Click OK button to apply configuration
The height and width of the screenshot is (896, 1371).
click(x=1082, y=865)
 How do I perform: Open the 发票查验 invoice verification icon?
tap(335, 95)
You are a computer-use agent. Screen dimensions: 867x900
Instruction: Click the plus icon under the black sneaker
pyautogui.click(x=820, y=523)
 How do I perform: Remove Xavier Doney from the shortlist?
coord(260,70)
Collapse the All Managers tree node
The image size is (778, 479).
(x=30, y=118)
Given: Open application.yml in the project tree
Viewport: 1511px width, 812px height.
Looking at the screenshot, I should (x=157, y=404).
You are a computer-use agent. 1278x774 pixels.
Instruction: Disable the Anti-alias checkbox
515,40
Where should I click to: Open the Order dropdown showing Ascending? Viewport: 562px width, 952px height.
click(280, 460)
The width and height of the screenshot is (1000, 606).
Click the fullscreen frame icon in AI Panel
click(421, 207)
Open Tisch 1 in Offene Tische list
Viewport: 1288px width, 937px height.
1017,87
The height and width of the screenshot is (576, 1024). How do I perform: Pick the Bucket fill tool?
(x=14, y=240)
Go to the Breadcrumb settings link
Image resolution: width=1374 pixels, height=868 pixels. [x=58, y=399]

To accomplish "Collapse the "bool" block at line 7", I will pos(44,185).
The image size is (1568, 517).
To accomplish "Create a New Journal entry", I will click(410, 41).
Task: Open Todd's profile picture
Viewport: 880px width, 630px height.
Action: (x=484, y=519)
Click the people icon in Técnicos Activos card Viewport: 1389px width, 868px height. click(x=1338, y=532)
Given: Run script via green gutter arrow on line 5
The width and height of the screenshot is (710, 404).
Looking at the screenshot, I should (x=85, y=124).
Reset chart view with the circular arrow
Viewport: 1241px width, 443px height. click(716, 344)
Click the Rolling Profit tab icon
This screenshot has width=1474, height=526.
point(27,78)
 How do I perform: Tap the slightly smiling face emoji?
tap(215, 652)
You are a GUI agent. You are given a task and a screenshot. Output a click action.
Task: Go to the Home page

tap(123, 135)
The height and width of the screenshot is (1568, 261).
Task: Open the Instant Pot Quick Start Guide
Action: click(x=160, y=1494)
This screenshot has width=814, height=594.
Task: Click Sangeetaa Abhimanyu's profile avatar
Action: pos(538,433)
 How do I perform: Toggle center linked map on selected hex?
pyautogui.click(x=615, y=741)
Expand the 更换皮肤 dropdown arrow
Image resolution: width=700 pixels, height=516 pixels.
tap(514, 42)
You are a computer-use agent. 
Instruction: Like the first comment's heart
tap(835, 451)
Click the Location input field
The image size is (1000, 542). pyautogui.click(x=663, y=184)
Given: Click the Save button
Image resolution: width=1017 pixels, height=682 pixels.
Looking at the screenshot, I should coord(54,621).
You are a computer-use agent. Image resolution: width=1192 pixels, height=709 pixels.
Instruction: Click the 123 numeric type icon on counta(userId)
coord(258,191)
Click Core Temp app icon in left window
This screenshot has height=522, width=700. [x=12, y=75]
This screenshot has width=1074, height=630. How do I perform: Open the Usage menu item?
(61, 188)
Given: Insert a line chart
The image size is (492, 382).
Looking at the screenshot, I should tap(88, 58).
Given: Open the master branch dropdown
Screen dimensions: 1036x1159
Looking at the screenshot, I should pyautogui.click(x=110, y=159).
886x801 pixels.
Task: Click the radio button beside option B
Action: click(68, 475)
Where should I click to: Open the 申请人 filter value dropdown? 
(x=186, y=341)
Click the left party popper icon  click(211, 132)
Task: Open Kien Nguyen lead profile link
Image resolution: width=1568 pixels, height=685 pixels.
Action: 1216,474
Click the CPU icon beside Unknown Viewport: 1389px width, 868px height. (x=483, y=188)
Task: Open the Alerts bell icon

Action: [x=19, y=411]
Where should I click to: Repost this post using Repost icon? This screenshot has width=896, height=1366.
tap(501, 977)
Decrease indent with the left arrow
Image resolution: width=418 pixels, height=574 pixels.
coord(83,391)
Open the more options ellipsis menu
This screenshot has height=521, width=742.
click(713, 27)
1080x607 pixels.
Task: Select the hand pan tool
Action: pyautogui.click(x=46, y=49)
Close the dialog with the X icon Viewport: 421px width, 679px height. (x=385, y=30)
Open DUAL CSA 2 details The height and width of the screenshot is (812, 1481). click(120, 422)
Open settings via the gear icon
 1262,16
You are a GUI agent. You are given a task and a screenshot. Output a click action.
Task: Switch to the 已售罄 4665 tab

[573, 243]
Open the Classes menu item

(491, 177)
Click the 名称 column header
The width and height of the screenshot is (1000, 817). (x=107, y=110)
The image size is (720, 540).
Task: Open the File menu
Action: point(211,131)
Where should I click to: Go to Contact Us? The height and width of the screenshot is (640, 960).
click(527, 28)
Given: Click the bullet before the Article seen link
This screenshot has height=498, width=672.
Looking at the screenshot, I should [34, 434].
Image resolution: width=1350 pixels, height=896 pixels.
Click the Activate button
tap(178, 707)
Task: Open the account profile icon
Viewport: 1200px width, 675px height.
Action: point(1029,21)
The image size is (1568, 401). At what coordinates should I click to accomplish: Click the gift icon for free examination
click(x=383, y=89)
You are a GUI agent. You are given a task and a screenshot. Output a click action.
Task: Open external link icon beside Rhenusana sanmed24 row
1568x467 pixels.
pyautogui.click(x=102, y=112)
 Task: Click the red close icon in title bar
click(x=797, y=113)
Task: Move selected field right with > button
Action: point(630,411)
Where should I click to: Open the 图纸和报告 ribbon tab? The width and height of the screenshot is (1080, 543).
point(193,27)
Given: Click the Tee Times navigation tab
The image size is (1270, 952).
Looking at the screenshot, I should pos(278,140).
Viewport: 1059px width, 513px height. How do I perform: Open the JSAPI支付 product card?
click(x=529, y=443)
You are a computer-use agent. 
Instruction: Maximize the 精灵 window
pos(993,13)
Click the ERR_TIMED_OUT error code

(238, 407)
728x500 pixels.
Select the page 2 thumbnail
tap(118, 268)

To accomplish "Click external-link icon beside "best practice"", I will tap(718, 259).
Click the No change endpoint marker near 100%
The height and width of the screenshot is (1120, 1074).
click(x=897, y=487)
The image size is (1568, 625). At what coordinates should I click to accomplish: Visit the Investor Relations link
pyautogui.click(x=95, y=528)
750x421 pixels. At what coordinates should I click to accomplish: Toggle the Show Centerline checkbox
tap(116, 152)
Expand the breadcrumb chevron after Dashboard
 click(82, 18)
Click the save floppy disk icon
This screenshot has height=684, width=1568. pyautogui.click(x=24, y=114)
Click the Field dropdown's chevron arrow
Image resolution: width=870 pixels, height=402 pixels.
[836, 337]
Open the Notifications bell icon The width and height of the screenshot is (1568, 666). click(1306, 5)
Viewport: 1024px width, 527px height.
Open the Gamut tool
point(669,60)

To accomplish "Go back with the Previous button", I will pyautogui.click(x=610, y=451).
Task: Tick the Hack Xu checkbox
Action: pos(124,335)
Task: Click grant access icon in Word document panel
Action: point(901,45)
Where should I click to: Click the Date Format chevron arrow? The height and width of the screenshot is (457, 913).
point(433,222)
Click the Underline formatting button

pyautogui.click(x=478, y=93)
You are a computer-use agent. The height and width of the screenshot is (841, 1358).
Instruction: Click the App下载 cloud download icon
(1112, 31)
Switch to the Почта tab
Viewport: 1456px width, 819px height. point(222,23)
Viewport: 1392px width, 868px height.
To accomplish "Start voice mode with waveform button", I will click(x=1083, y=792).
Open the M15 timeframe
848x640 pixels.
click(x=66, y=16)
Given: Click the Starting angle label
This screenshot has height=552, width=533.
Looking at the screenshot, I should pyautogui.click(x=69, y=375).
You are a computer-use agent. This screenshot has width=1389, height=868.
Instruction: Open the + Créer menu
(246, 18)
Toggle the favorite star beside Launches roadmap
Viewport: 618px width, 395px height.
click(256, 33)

+---+

What the task asks for is a word-for-word repeat of the lines above, from the first through the one containing "The width and height of the screenshot is (1000, 606).".

> [RESULT OF THIS EXERCISE]
Click OK button to apply configuration
The height and width of the screenshot is (896, 1371).
click(x=1082, y=865)
 How do I perform: Open the 发票查验 invoice verification icon?
tap(335, 95)
You are a computer-use agent. Screen dimensions: 867x900
Instruction: Click the plus icon under the black sneaker
pyautogui.click(x=820, y=523)
 How do I perform: Remove Xavier Doney from the shortlist?
coord(260,70)
Collapse the All Managers tree node
The image size is (778, 479).
(x=30, y=118)
Given: Open application.yml in the project tree
Viewport: 1511px width, 812px height.
Looking at the screenshot, I should (x=157, y=404).
You are a computer-use agent. 1278x774 pixels.
Instruction: Disable the Anti-alias checkbox
515,40
Where should I click to: Open the Order dropdown showing Ascending? Viewport: 562px width, 952px height.
click(280, 460)
The width and height of the screenshot is (1000, 606).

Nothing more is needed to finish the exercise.